_The problem:_
Please write out, word for word, the lines that start at the top and end with the one containing "tap(41, 235)", both ends included. Leave the pictures out of your answer.

_Records for this task:_
------------------------------------------------------------

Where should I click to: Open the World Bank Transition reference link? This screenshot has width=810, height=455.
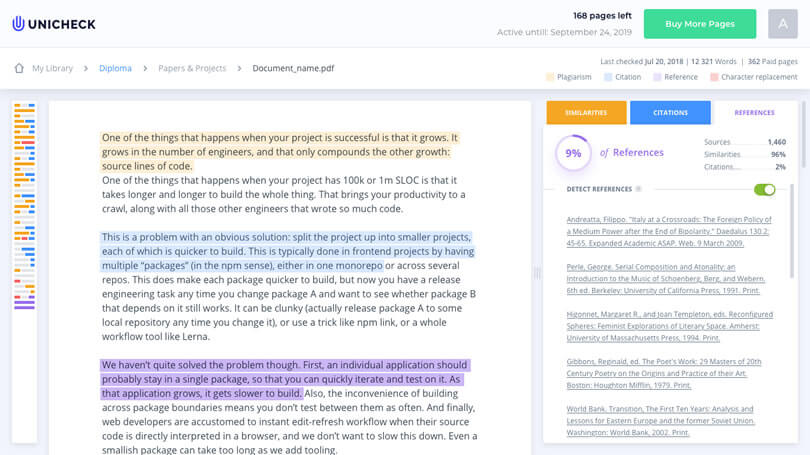point(661,421)
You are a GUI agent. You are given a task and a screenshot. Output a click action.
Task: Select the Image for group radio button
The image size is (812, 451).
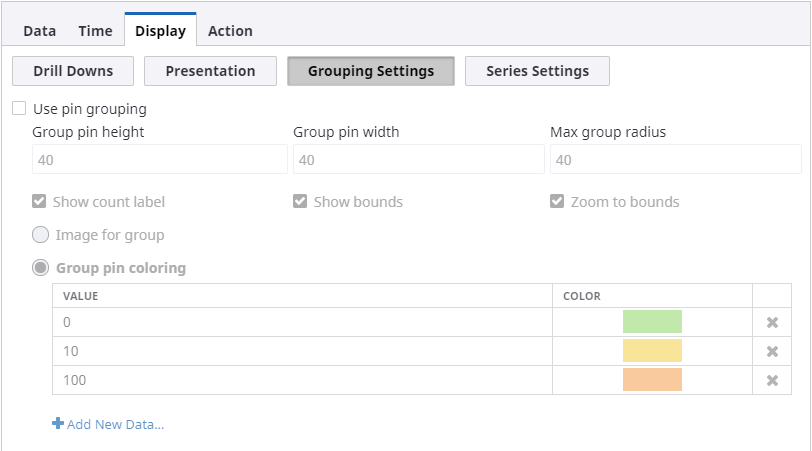tap(41, 235)
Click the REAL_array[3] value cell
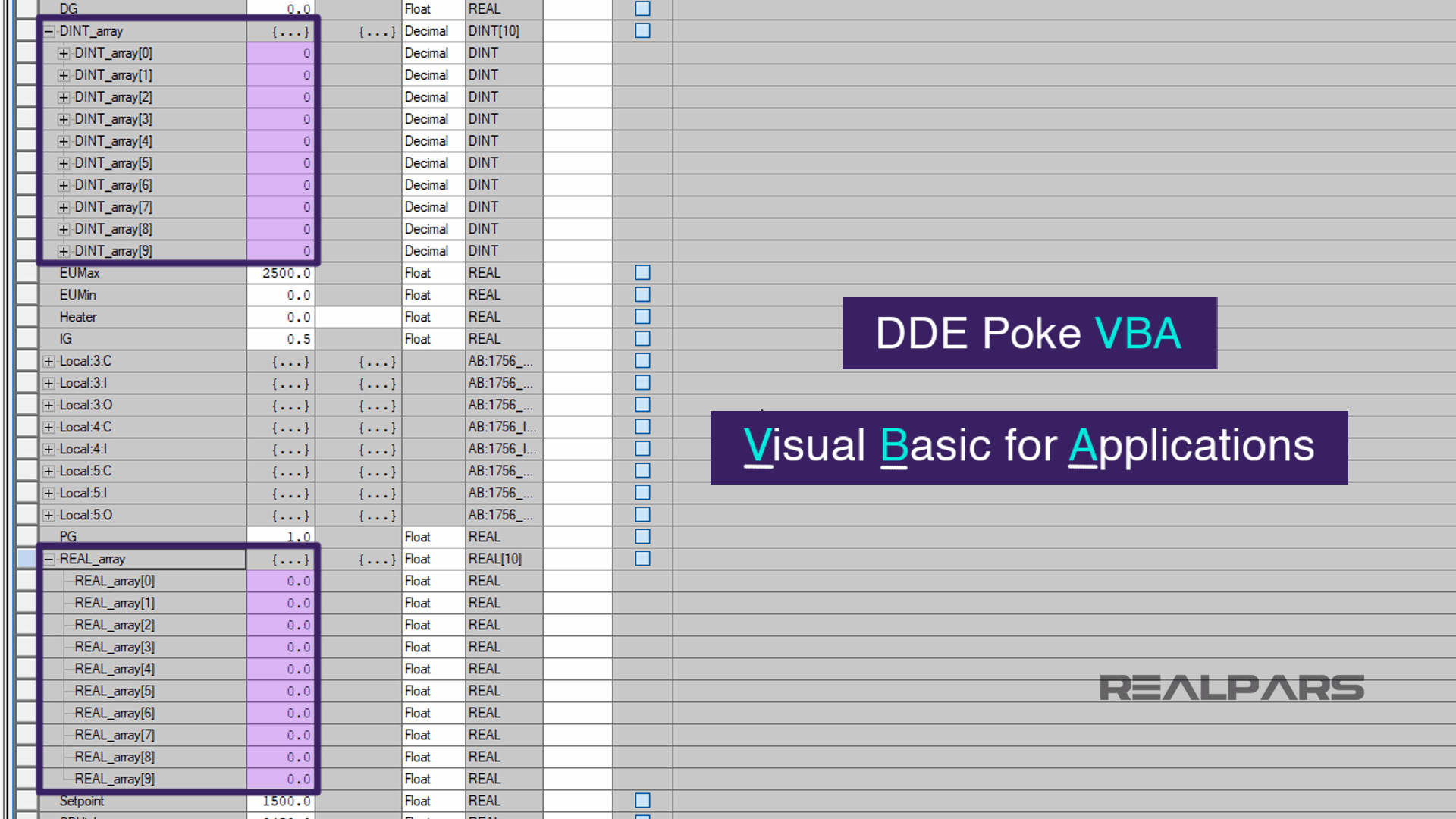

------------------------------------------------------------

_Written solution:_
Where should I click to: Open the World Bank Transition reference link? This screenshot has width=810, height=455.
point(661,421)
You are a GUI agent. You are given a task and a screenshot. Output a click action.
Task: Select the Image for group radio button
The image size is (812, 451).
tap(41, 235)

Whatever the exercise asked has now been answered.